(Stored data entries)
=== Section Start ===
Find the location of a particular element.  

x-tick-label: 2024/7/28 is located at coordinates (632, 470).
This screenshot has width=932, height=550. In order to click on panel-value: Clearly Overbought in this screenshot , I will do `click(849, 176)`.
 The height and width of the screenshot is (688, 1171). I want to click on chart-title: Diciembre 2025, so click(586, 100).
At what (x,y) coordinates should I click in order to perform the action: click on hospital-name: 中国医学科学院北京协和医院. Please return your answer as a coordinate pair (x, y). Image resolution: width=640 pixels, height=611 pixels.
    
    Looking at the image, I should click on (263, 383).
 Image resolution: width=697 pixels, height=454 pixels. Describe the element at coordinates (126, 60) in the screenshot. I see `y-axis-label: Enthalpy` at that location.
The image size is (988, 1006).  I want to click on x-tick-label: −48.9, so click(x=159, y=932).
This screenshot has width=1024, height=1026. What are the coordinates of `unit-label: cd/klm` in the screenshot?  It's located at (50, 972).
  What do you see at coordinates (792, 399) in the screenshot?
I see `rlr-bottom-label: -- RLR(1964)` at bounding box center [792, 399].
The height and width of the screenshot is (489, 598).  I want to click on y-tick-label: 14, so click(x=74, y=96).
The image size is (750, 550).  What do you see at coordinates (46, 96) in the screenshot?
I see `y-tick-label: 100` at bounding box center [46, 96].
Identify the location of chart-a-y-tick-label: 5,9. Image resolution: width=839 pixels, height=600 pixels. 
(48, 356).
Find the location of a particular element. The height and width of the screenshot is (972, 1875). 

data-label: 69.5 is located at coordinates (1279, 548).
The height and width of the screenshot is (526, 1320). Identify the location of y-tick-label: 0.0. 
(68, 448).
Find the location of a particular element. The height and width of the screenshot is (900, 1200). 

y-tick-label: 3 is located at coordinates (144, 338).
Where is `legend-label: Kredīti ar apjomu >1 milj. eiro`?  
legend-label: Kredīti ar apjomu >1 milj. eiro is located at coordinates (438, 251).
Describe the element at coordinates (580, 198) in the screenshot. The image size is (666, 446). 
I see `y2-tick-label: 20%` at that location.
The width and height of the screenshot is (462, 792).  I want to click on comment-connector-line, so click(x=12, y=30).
=== Section End ===
*Work request*: Pull out each line from the entries above that includes the string "legend", and copy those lines in full.

*Result of this exercise*:
Where is `legend-label: Kredīti ar apjomu >1 milj. eiro`?  
legend-label: Kredīti ar apjomu >1 milj. eiro is located at coordinates (438, 251).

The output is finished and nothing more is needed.